----- TEXT UNDER STUDY -----

I spent much of Friday grinning.

Wall Street Journal sounds the alarm on Obama&quo;s budgetMy grin started at the gym when I picked up the Wall Street Journal  to read on the stair stepper.  I had heard Thursday that President Obama had release his budget plan, but details — even the broad stokes — hadn’t reached my consciousness.

But, the WSJ  laid it out.

The man is proposing to keep his campaign promises.To do what we elected him to do. 

Or, as the WSJ put it:

President Barack Obama signaled a historic shift in the ideological direction of the U.S. economic policy Thursday with a budget that proposed to expand government activism, raise taxes on affluent families, and draw a line under “an era of profound irresponsibility.”

…The Obama administration is seeing to reorder the federal government to provide national health care, steer energy use away from oil and gas and boost the federal role in education.

And then come the details. A $630 billion start toward national health insurance, de-privatization and expansion of student loans, and tax increases for those who can afford to contribute more because their household income is more than $250,000. And on and on and on.

----- DATA UNDER STUDY -----

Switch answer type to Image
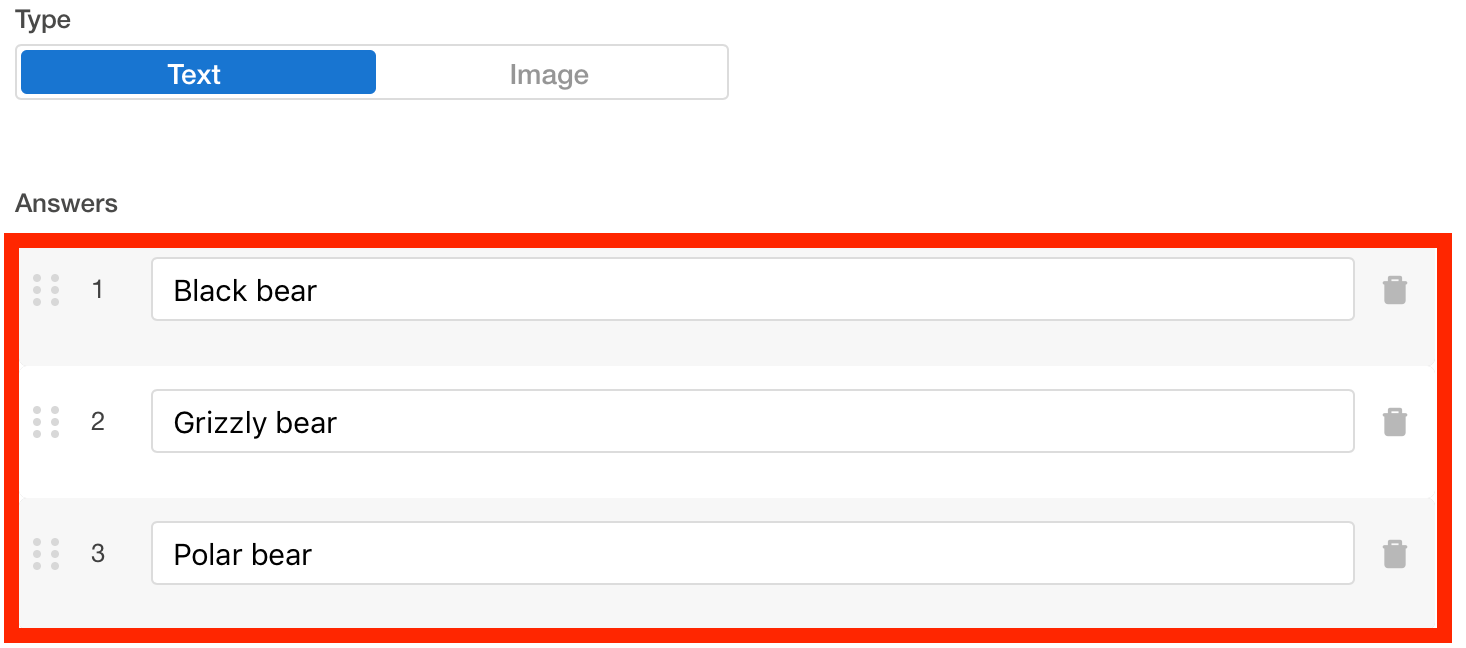Screen dimensions: 1466x648 pyautogui.click(x=549, y=74)
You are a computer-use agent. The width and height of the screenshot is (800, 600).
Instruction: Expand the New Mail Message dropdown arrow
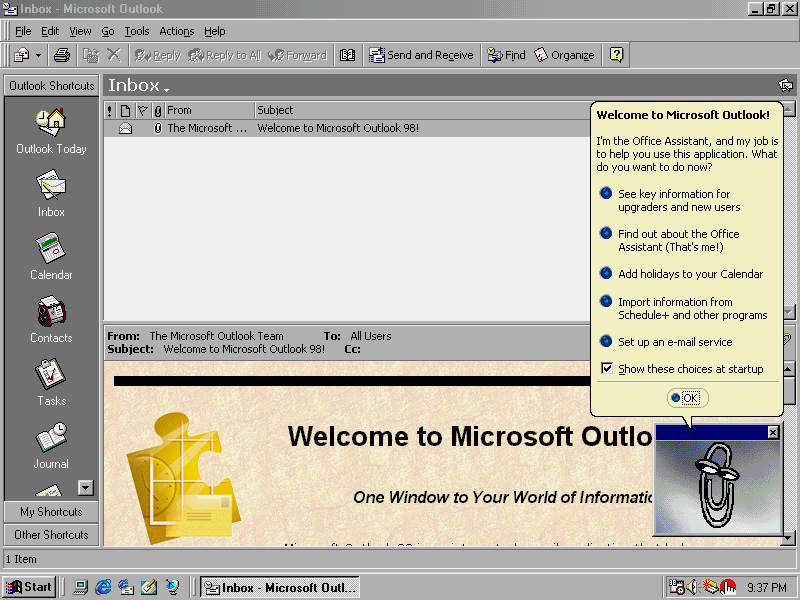tap(39, 55)
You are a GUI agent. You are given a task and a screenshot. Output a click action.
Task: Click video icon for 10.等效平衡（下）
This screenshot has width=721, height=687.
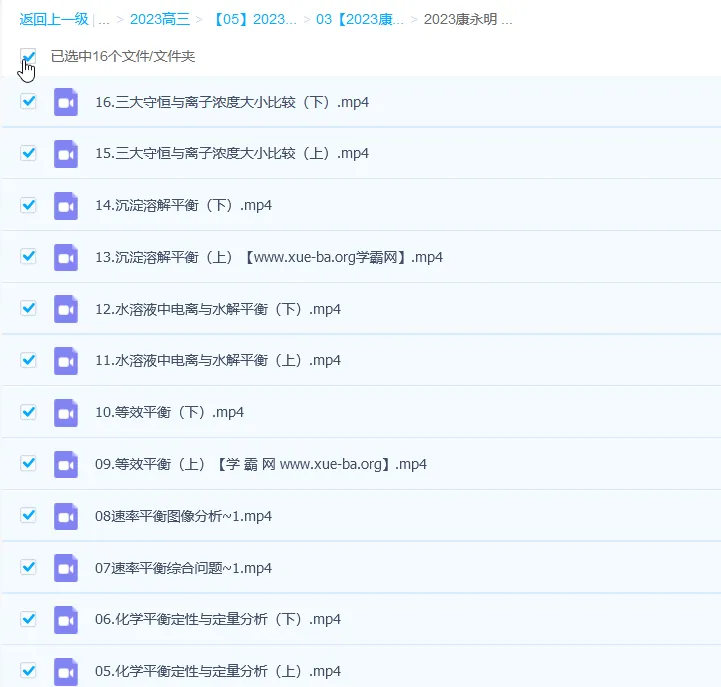point(66,412)
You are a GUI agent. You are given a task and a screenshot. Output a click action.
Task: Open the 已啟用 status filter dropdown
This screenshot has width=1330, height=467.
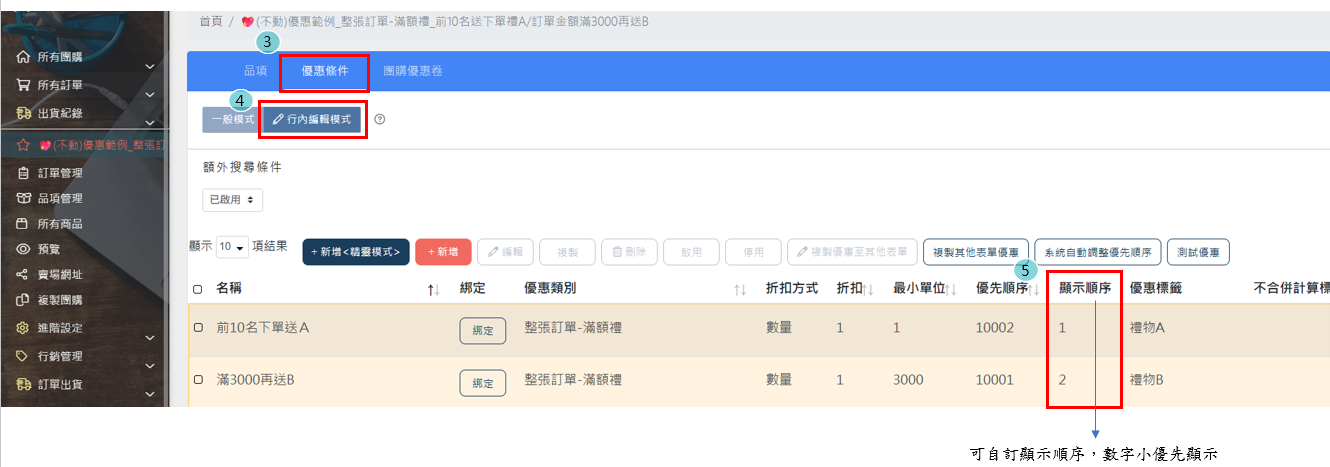tap(232, 200)
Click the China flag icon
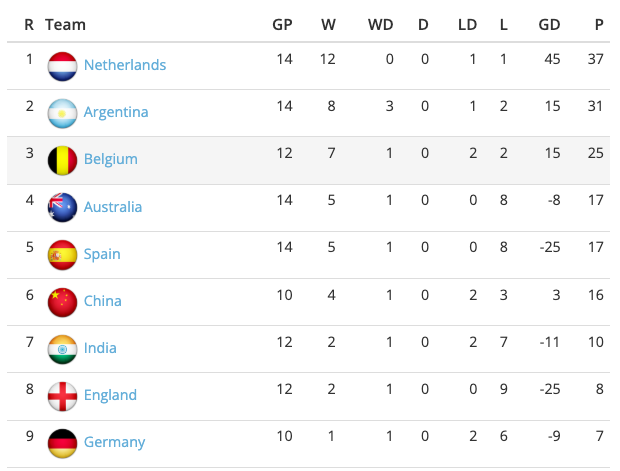This screenshot has width=620, height=471. point(63,302)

-----

■ TASKS AND EXERCISES:
1. In the text on Obama's budget plan, rewrite the paragraph beginning "And then come the details" as a short bulleted list that keeps its main facts.
2. For each statement below, decide whether it agrees with the text on Obama's budget plan. Answer yes or no and quote the words from the text that decide it.
(a) The writer read the Wall Street Journal while exercising at the gym.
(b) Before reading the paper, the writer already knew the broad outlines of the budget.
(c) The budget proposed raising taxes on affluent families.
3. Extend the text on Obama's budget plan, continuing on from its final paragraph.

■ TASK-BY-TASK ANSWERS:
1.
- A $630 billion start toward national health insurance
- De-privatization and expansion of student loans
- Tax increases for households with income over $250,000, who can afford to contribute more
- Many further items

2.
(a) Yes: "to read on the stair stepper."
(b) No: "hadn’t reached my consciousness."
(c) Yes: "raise taxes on affluent families"

3.
The President pulled no punches in what he has submitted to Congress. The WSJ went on:

And whereas President Ronald Regan famously declared government to be problem, not the solution, Mr. Obama asserts, “government must lead.”  Mr. Reagan believed tax cuts for the rich would “trickle down” to the poor, Mr. Obama’s budget argues that the view has “been discredited once and for all” and proposes a “trickle up” agenda — shifting income to poor from rich.

The reaction from the professional cynics and manipulators has been a firestorm of name calling (“socialist”) and timid damning with faint praise (“well yes, but it’s too fast”).  Fivethirtyeight.com nailed it:

BREAKING: Press Corps Incredulous That Obama Budget Reflects Campaign Promises

It felt like a primal whine from rich reporters. Hasn’t Barack Obama considered that maybe John McCain’s tax policy is the right one? Does Obama not realize that the best way to be a Democrat is preserve conservative Republican tax policy?  (read more)

Socialist?  What? Taxpayers are supposed to just give money to banks without asking for a stake in the still-private financial corporation? 

Fast?  Tell that to the millions of newly jobless or newly diagnosed or newly homeless.

Yes, because of President Obama’s proposal I grinned all weekend. But, now it’s time to stop grinning.

The Republicans with their mega-nasty, mega-powerful Foxes and Rushes are already nickeling and dime-ing and nitpicking and wrapping  themselves up in our flag.  Left to their own devices members of Congress will hem, haw, backtrack and cut back.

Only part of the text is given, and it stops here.